Two USC Groups Collaborate on Research Initiative
Pentecostal and Charismatic Research Archive workshop attendees visit the Bonnie Brae House in Echo Park.

The USC Libraries has partnered with the USC Center for Religion and Civic Culture to collect, catalogue and digitize documents on the global growth of Pentecostal and charismatic Christianity.

Weaving together local collections from around the world, the research archive, which will be called the Pentecostal and Charismatic Research Archive, will be the world’s first large database of materials on the subject. When complete, it will be publicly accessible through the USC Digital Library.

Funded through the Pentecostal and Charismatic Research Initiative, the project was launched by USC’s Center for Religion and Civic Culture in 2009 with a grant from the John Templeton Foundation.

Jon Miller is director of research for the center and a research professor at USC College. According to Miller, who oversees the project along with the USC Libraries’ Matt Gainer and Deborah Holmes-Wong, the archive is a vital part of a larger initiative.

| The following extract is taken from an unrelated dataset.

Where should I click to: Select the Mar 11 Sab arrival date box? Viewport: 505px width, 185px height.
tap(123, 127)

“It’s a trove of information that will be of interest to scholars from a lot of different fields,” he said. “The argument behind the archive was, if you are creating a community of scholarship, you have to create research materials to support and sustain that scholarship.”

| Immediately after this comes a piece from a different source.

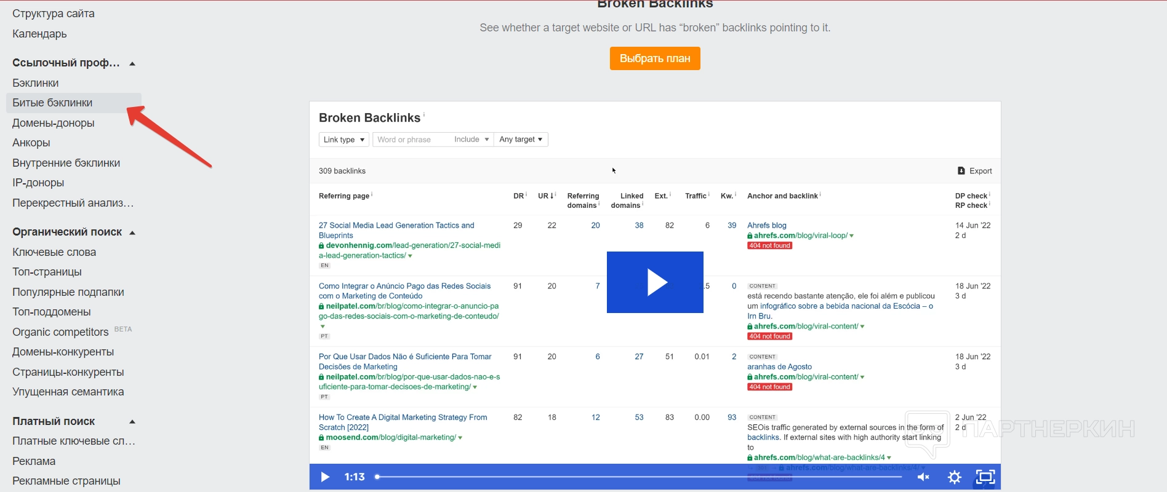Click the video progress bar track
The image size is (1167, 492).
tap(640, 477)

Miller, Gainer and Holmes-Wong have recruited archivists from several countries, including the Ukraine, Croatia, England, the Netherlands and the United States, to contribute to the archive. Participating archivists recently attended a three-day workshop at USC to learn cataloguing and digitization principles.

Locating collections proved a challenge in some cases, said Daniel Walker, a research associate for the center who was enlisted to find archives related to the Church of God in Christ. “The church doesn’t have a national archive or research center, despite being the oldest and largest Pentecostal denomination in America, and the largest of all religious denominations for African Americans,” he said.

Walker eventually found church members who preserved their church’s history on their own in the absence of an official archive. One was Emma Clark, a city librarian and a secretary to the national head of the church’s women’s division.

Using her own funds and her experience as a librarian, Clark created the Dr. Mattie McGlothen Library and Museum in Richmond, Calif., which preserves decades’ worth of church documents and other materials.

Another partner in the research archive was the Ukrainian Evangelical Theological Seminary in Kiev, whose archives chronicle what happened when the global Pentecostal movement encountered the Soviet Union’s official state suppression of religion.

“From their point of view, the history of Pentecostalism is the history of persecution,” Miller explained. “They’ve preserved a history of their movement trying to protect themselves from 70 years of state-sponsored persecution.”

Throughout the project, the libraries and the Center for Religion and Civic Culture have based their work on an earlier collaboration: the International Mission Photography Archive, which established USC as a center for scholarship on international missionaries.

“Using what we learned [from the International Mission Photography Archive], we’re now creating local and regional experts in digital archiving, with USC serving as a hub for new scholarship,” Gainer said. “The goal is for the research archive to become an essential source for historical materials on Pentecostal and charismatic Christianity.”

For his part, Miller hopes the research archive will encourage future collection and archival efforts on the subject.

“This really is a demonstration project,” he said. “With a global movement of half a billion people, what we’re archiving now represents just a tiny fraction of what is ultimately available.”